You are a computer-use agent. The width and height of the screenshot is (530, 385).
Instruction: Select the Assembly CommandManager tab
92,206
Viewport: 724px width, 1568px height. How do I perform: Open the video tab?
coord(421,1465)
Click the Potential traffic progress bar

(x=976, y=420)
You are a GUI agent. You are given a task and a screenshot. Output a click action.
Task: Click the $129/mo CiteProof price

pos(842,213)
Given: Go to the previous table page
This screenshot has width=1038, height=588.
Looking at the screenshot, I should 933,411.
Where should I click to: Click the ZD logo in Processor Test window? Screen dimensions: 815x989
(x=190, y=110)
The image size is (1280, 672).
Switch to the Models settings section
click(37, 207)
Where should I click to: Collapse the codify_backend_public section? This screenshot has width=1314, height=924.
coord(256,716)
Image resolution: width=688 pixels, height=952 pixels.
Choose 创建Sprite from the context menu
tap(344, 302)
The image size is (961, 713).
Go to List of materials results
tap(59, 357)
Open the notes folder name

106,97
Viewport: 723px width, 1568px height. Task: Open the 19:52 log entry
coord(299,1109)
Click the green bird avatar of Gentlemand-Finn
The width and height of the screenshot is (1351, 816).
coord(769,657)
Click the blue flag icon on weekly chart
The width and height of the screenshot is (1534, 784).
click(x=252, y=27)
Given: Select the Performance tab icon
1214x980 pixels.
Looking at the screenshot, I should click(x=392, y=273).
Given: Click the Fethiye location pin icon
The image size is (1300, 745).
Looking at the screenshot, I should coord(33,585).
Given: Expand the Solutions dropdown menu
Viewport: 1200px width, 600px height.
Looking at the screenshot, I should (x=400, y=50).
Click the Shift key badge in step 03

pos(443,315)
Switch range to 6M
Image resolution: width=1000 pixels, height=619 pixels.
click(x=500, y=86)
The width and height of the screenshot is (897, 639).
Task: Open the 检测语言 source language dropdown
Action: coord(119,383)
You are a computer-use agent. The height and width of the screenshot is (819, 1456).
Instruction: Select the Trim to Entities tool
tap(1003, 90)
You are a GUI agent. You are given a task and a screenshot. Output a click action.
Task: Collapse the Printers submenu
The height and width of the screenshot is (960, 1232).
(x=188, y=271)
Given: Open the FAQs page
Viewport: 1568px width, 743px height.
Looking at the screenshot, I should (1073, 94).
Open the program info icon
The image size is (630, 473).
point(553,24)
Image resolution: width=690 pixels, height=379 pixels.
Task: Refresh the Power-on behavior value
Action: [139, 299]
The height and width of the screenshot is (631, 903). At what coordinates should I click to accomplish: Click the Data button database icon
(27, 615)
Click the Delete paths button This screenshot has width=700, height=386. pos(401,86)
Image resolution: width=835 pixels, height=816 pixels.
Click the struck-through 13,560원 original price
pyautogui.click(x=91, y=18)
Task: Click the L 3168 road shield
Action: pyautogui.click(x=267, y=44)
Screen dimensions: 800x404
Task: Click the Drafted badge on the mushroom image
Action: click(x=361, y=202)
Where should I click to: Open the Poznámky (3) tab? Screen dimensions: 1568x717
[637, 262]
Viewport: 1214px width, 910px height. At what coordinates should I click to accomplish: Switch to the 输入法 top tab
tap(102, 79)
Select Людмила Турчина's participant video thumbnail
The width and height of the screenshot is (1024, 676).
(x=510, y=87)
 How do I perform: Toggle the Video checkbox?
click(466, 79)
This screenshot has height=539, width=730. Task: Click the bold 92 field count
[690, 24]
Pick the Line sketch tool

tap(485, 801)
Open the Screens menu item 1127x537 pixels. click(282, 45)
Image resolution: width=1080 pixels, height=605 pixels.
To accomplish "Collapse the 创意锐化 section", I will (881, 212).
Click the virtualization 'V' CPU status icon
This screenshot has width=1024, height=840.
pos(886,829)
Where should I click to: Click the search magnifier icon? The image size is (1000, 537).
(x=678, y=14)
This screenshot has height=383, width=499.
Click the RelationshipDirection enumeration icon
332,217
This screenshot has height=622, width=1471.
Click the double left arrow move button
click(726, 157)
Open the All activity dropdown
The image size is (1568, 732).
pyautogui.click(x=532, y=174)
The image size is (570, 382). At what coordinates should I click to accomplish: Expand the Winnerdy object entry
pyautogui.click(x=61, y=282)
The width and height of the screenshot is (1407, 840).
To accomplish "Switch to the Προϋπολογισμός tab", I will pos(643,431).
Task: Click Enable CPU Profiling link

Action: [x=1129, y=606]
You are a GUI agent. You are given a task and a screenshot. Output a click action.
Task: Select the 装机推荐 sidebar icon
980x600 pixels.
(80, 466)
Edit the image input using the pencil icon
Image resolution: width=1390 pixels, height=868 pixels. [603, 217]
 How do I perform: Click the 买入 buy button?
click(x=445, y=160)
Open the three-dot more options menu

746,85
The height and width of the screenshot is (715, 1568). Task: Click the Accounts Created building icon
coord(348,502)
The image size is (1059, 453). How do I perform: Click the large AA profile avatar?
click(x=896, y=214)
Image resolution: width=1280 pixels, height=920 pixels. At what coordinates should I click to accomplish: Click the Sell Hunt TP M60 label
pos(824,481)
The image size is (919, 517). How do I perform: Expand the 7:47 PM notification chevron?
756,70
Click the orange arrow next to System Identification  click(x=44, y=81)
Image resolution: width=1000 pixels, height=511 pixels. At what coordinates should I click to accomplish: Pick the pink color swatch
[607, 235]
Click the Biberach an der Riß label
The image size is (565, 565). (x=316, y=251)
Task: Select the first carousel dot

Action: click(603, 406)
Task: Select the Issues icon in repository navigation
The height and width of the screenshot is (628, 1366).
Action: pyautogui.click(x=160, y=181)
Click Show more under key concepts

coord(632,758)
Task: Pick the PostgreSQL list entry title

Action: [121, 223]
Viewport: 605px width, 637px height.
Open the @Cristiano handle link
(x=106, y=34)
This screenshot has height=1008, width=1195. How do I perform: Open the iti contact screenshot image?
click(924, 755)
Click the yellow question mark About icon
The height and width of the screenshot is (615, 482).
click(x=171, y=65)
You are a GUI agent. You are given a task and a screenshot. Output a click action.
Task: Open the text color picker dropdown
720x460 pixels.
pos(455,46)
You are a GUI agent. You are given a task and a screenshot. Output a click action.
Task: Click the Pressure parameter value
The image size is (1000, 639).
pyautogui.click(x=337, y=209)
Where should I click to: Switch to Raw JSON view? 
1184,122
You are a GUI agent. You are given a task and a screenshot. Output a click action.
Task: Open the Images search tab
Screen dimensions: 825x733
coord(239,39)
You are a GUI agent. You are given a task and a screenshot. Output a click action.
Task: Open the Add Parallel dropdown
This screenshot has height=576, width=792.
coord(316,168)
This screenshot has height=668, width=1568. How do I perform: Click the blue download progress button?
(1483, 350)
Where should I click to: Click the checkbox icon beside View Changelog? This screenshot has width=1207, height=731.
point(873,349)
◇ ◇ ◇ ◇ ◇ ◇ ◇
Work order: All of the material above should be printed again exactly as it is.

Response area:
You are a computer-use agent. The width and height of the screenshot is (530, 385).
Instruction: Select the Assembly CommandManager tab
92,206
Viewport: 724px width, 1568px height. How do I perform: Open the video tab?
coord(421,1465)
Click the Potential traffic progress bar

(x=976, y=420)
You are a GUI agent. You are given a task and a screenshot. Output a click action.
Task: Click the $129/mo CiteProof price

pos(842,213)
Given: Go to the previous table page
This screenshot has width=1038, height=588.
Looking at the screenshot, I should 933,411.
Where should I click to: Click the ZD logo in Processor Test window? Screen dimensions: 815x989
(x=190, y=110)
The image size is (1280, 672).
Switch to the Models settings section
click(37, 207)
Where should I click to: Collapse the codify_backend_public section? This screenshot has width=1314, height=924.
coord(256,716)
Image resolution: width=688 pixels, height=952 pixels.
Choose 创建Sprite from the context menu
tap(344, 302)
The image size is (961, 713).
Go to List of materials results
tap(59, 357)
Open the notes folder name

106,97
Viewport: 723px width, 1568px height. Task: Open the 19:52 log entry
coord(299,1109)
Click the green bird avatar of Gentlemand-Finn
The width and height of the screenshot is (1351, 816).
coord(769,657)
Click the blue flag icon on weekly chart
The width and height of the screenshot is (1534, 784).
click(x=252, y=27)
Given: Select the Performance tab icon
1214x980 pixels.
Looking at the screenshot, I should click(x=392, y=273).
Given: Click the Fethiye location pin icon
The image size is (1300, 745).
Looking at the screenshot, I should coord(33,585).
Given: Expand the Solutions dropdown menu
Viewport: 1200px width, 600px height.
Looking at the screenshot, I should (x=400, y=50).
Click the Shift key badge in step 03

pos(443,315)
Switch range to 6M
Image resolution: width=1000 pixels, height=619 pixels.
click(x=500, y=86)
The width and height of the screenshot is (897, 639).
Task: Open the 检测语言 source language dropdown
Action: coord(119,383)
You are a computer-use agent. The height and width of the screenshot is (819, 1456).
Instruction: Select the Trim to Entities tool
tap(1003, 90)
You are a GUI agent. You are given a task and a screenshot. Output a click action.
Task: Collapse the Printers submenu
The height and width of the screenshot is (960, 1232).
(x=188, y=271)
Given: Open the FAQs page
Viewport: 1568px width, 743px height.
Looking at the screenshot, I should (1073, 94).
Open the program info icon
The image size is (630, 473).
point(553,24)
Image resolution: width=690 pixels, height=379 pixels.
Task: Refresh the Power-on behavior value
Action: [139, 299]
The height and width of the screenshot is (631, 903). At what coordinates should I click to accomplish: Click the Data button database icon
(27, 615)
Click the Delete paths button This screenshot has width=700, height=386. pos(401,86)
Image resolution: width=835 pixels, height=816 pixels.
Click the struck-through 13,560원 original price
pyautogui.click(x=91, y=18)
Task: Click the L 3168 road shield
Action: pyautogui.click(x=267, y=44)
Screen dimensions: 800x404
Task: Click the Drafted badge on the mushroom image
Action: click(x=361, y=202)
Where should I click to: Open the Poznámky (3) tab? Screen dimensions: 1568x717
[637, 262]
Viewport: 1214px width, 910px height. At what coordinates should I click to accomplish: Switch to the 输入法 top tab
tap(102, 79)
Select Людмила Турчина's participant video thumbnail
The width and height of the screenshot is (1024, 676).
(x=510, y=87)
 How do I perform: Toggle the Video checkbox?
click(466, 79)
This screenshot has height=539, width=730. Task: Click the bold 92 field count
[690, 24]
Pick the Line sketch tool

tap(485, 801)
Open the Screens menu item 1127x537 pixels. click(282, 45)
Image resolution: width=1080 pixels, height=605 pixels.
To accomplish "Collapse the 创意锐化 section", I will (881, 212).
Click the virtualization 'V' CPU status icon
This screenshot has width=1024, height=840.
pos(886,829)
Where should I click to: Click the search magnifier icon? The image size is (1000, 537).
(x=678, y=14)
This screenshot has height=383, width=499.
Click the RelationshipDirection enumeration icon
332,217
This screenshot has height=622, width=1471.
Click the double left arrow move button
click(726, 157)
Open the All activity dropdown
The image size is (1568, 732).
pyautogui.click(x=532, y=174)
The image size is (570, 382). At what coordinates should I click to accomplish: Expand the Winnerdy object entry
pyautogui.click(x=61, y=282)
The width and height of the screenshot is (1407, 840).
To accomplish "Switch to the Προϋπολογισμός tab", I will pos(643,431).
Task: Click Enable CPU Profiling link

Action: [x=1129, y=606]
You are a GUI agent. You are given a task and a screenshot. Output a click action.
Task: Select the 装机推荐 sidebar icon
980x600 pixels.
(80, 466)
Edit the image input using the pencil icon
Image resolution: width=1390 pixels, height=868 pixels. [603, 217]
 How do I perform: Click the 买入 buy button?
click(x=445, y=160)
Open the three-dot more options menu

746,85
The height and width of the screenshot is (715, 1568). Task: Click the Accounts Created building icon
coord(348,502)
The image size is (1059, 453). How do I perform: Click the large AA profile avatar?
click(x=896, y=214)
Image resolution: width=1280 pixels, height=920 pixels. At what coordinates should I click to accomplish: Click the Sell Hunt TP M60 label
pos(824,481)
The image size is (919, 517). How do I perform: Expand the 7:47 PM notification chevron?
756,70
Click the orange arrow next to System Identification  click(x=44, y=81)
Image resolution: width=1000 pixels, height=511 pixels. At what coordinates should I click to accomplish: Pick the pink color swatch
[607, 235]
Click the Biberach an der Riß label
The image size is (565, 565). (x=316, y=251)
Task: Select the first carousel dot

Action: click(603, 406)
Task: Select the Issues icon in repository navigation
The height and width of the screenshot is (628, 1366).
Action: pyautogui.click(x=160, y=181)
Click Show more under key concepts

coord(632,758)
Task: Pick the PostgreSQL list entry title

Action: [121, 223]
Viewport: 605px width, 637px height.
Open the @Cristiano handle link
(x=106, y=34)
This screenshot has height=1008, width=1195. How do I perform: Open the iti contact screenshot image?
click(924, 755)
Click the yellow question mark About icon
The height and width of the screenshot is (615, 482).
click(x=171, y=65)
You are a GUI agent. You are given a task and a screenshot. Output a click action.
Task: Open the text color picker dropdown
720x460 pixels.
pos(455,46)
You are a GUI agent. You are given a task and a screenshot. Output a click action.
Task: Click the Pressure parameter value
The image size is (1000, 639).
pyautogui.click(x=337, y=209)
Where should I click to: Switch to Raw JSON view? 
1184,122
You are a GUI agent. You are given a task and a screenshot. Output a click action.
Task: Open the Images search tab
Screen dimensions: 825x733
coord(239,39)
You are a GUI agent. You are given a task and a screenshot. Output a click action.
Task: Open the Add Parallel dropdown
This screenshot has height=576, width=792.
coord(316,168)
This screenshot has height=668, width=1568. How do I perform: Click the blue download progress button?
(1483, 350)
Where should I click to: Click the checkbox icon beside View Changelog? This screenshot has width=1207, height=731.
point(873,349)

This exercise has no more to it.